Feel what that single image does to cosmology. A maker stands outside what he makes; a commander issues orders from above. A mother contains what she brings forth, feeds it from her own substance, and never afterward stands wholly apart from it. To call the source is to declare that the universe is not manufactured or governed but born and nursed—that the relation at the root of things is not power but nourishment. The lonely figure at the end of Chapter Twenty, who treasured being fed by the Mother while the crowd feasted on slaughtered oxen, was not indulging a metaphor. He was describing, this chapter insists, the actual structure of reality.
And yet—the honesty that keeps this text trustworthy across twenty-five centuries—Laozi will not pretend to know her name. The word "Dao" itself, he confesses, is only a : a courtesy-name, the nickname used within the family because the true name is beyond the family's reach. There is a whole theology in that modesty. Every tradition that has gone to war over the correct name of the source might have been disarmed by this one verse: the oldest master in the lineage admitting that he is on nickname terms with the ultimate, and no better. Even "Great," extracted from him under force, immediately dissolves in his hands into motion—great means passing, passing means far, far means returning. The only stable thing that can be said about the source is the shape of its movement: a circle. Everything streams outward to its limit and comes home. We have met this circle before—in the return of all things to their root, in the sun's tumble toward the west—but here we learn it is not one pattern among many. It is the signature of the Mother in everything she has borne.
Then the chapter does something extraordinary for a book so devoted to human humility: it hands us a seat among the greats. Dao, heaven, earth—and the human, also great. Not great the way our résumés mean it; the tiptoers of the previous chapter are still flat on the ground. Great by membership in the circuit: we are the place where the great circulation becomes aware of itself, the one creature that can read the pattern and choose to follow it. Which is precisely why the chapter ends not with our enthronement but with our curriculum.

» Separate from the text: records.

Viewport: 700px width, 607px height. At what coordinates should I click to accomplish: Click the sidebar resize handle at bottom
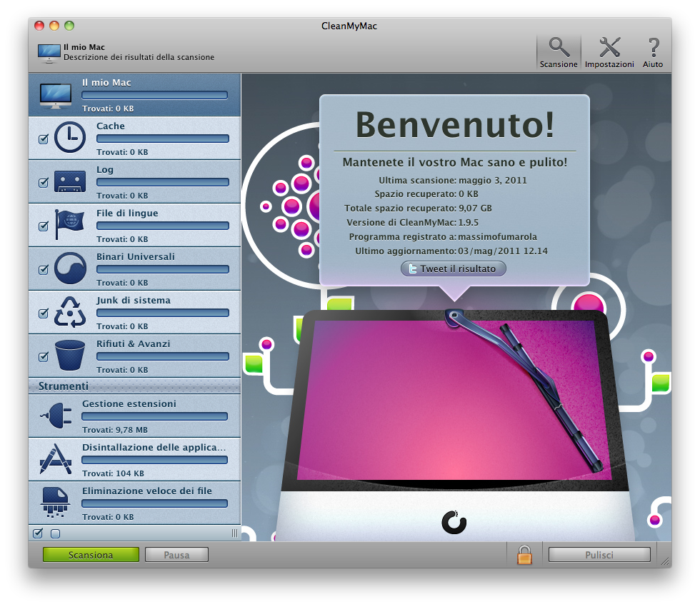point(234,533)
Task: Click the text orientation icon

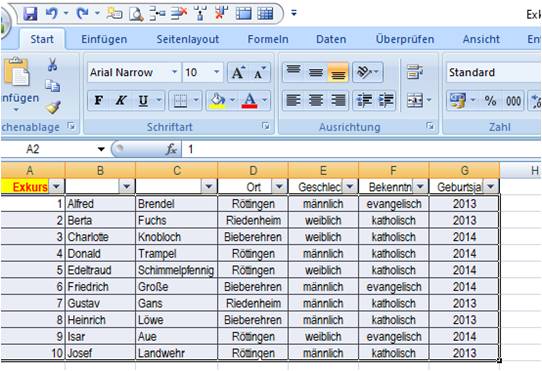Action: tap(368, 72)
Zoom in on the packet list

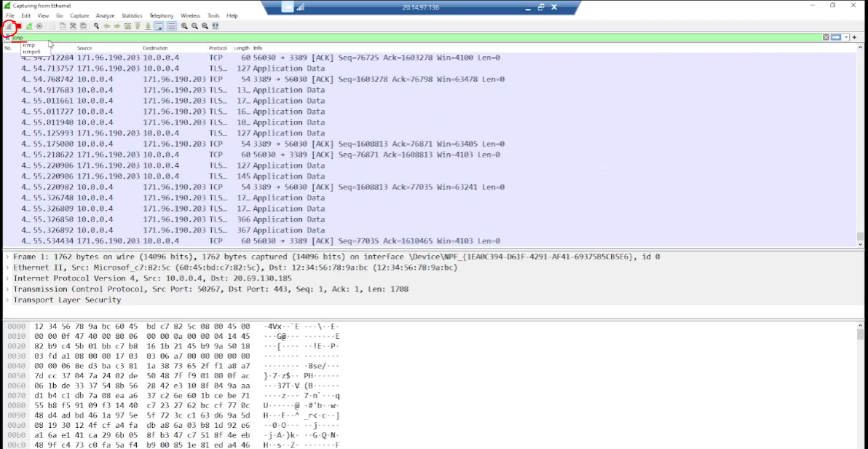click(184, 26)
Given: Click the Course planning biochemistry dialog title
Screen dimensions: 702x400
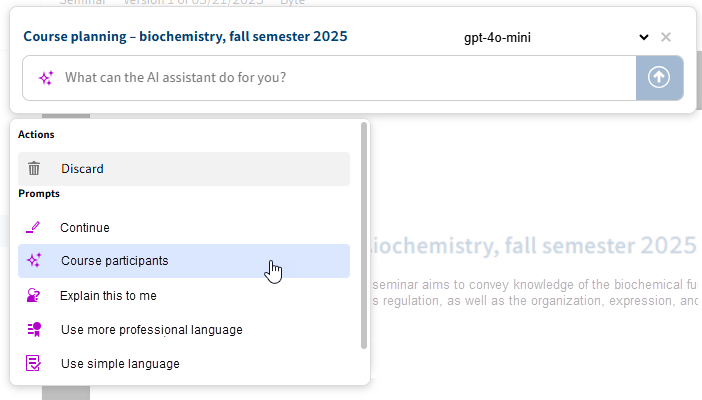Looking at the screenshot, I should click(185, 36).
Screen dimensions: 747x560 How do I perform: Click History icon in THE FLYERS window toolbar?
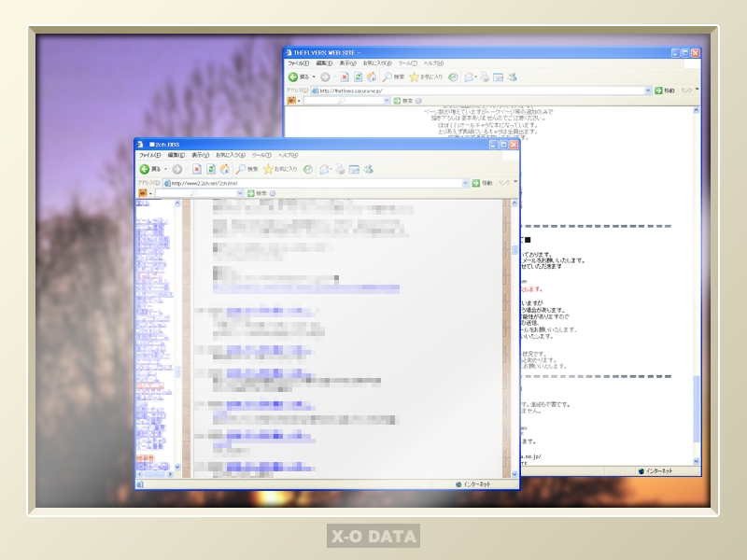[x=453, y=77]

Pattern yourself on earth. Begin there—not on heaven, not on the Dao; the chain is a staircase, and the first step is the ground under your feet. Learn the earth's syllabus: bear what is placed on you without announcement; receive what flows downward without complaint; hold everyone who walks on you without choosing favorites. Earth, meanwhile, studies heaven—the impartial turning, the seasons that arrive on time for no one's sake and everyone's. Heaven studies the Dao—the silent, boundless circulation. And the Dao? Here the staircase opens onto sky: the Dao patterns itself on the self-so. On nothing. On its own unforced nature, the way water goes when no one is watching and nothing commands.
That last step is the quiet explosion at the end of the chapter. The ultimate law of the universe is not a law at all—it is spontaneity, the thus-ness of what is. All the way down the chain, from the source to the soil to us, the final instruction reads the same: be so of yourself. Not lawless—the circle still turns, the far still returns—but uncoerced, the way the Mother does everything: silently, boundlessly, never altering, never imperiled, feeding all things and patterning herself on nothing but her own deep nature. We are her children and her students. The homework is the ground; the final exam is spontaneity; and the way home, as always with her, is the long road out—followed faithfully until far becomes return.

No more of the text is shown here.